* [WHAT IS BEING ASKED]: Below this line is a set of entries; quote exactly the lines from the line that contains "Identify the click" to the line that contains "Privacy Policy (290, 1205)", both lines included.

* [RECORDS SUPPLIED]:

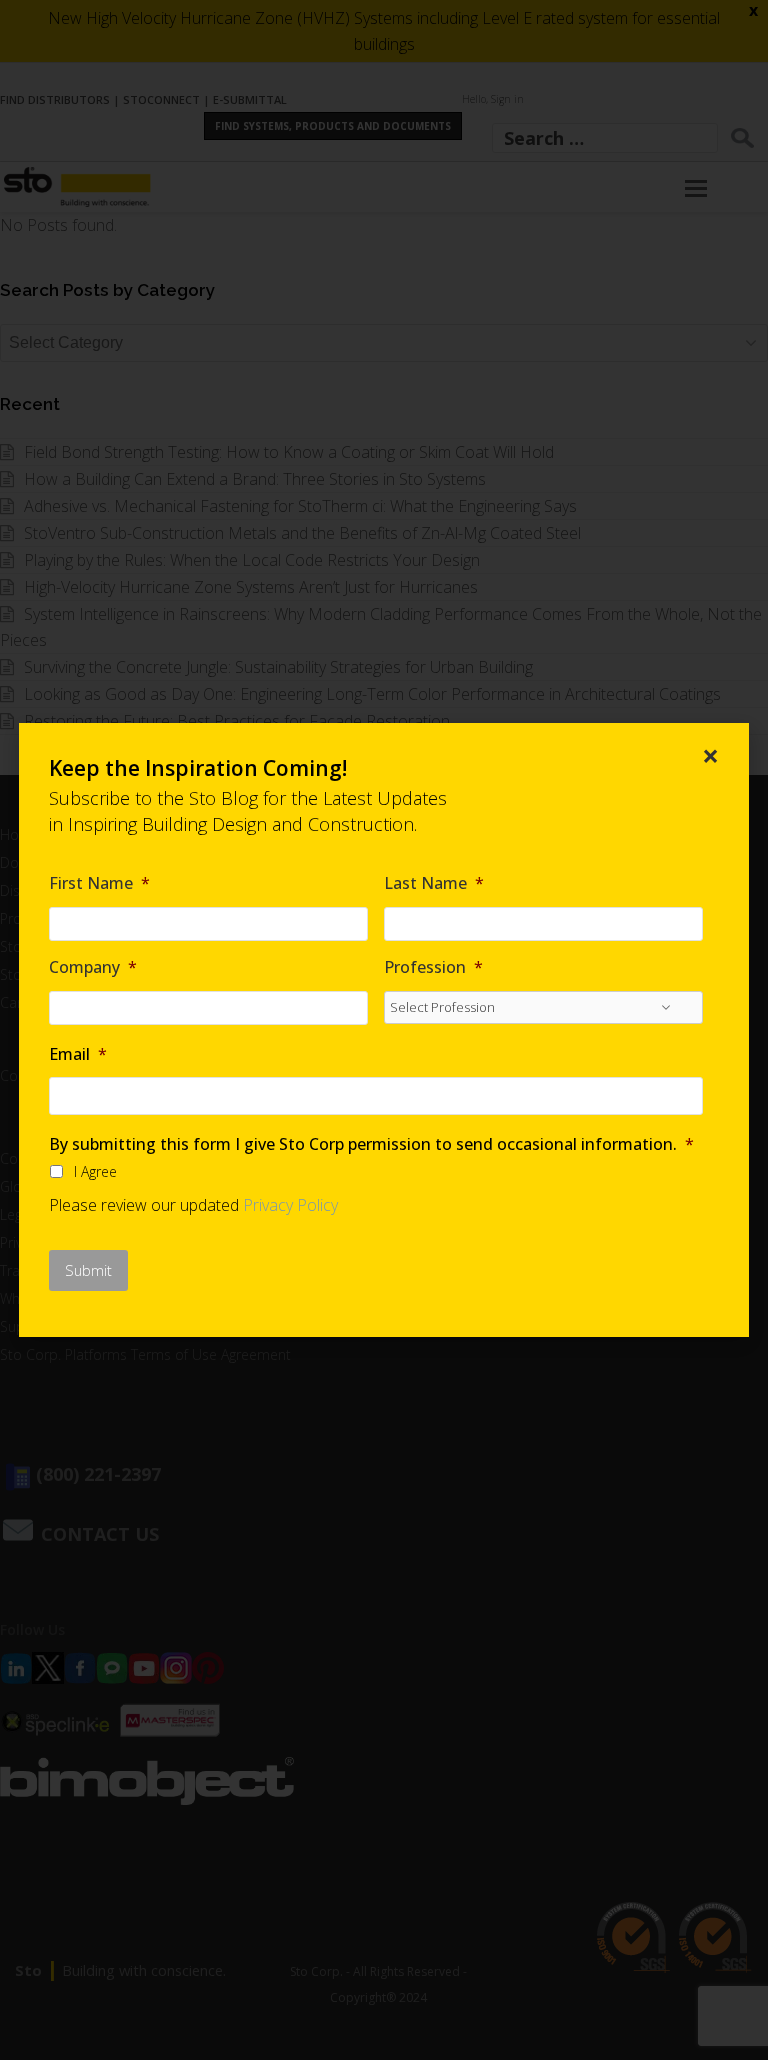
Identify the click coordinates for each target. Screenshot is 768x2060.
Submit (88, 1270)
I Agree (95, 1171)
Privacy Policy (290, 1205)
==
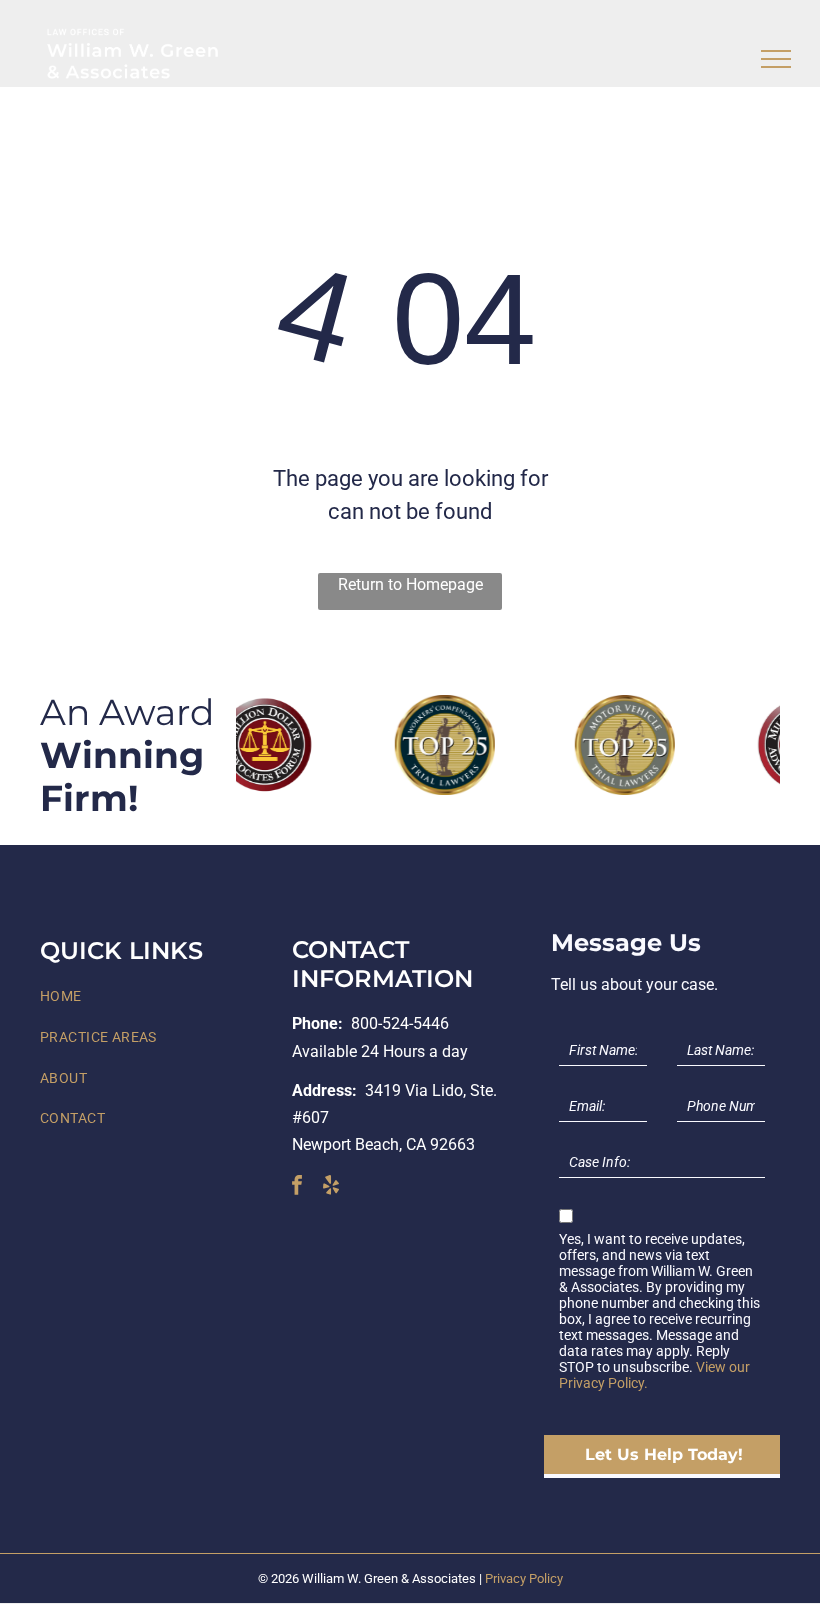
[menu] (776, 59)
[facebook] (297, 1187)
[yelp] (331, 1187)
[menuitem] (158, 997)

* [ANSWER TO THIS EXERCISE]:
Identify the click coordinates for each target. Screenshot is 768x2060.
Submit (88, 1270)
I Agree (95, 1171)
Privacy Policy (290, 1205)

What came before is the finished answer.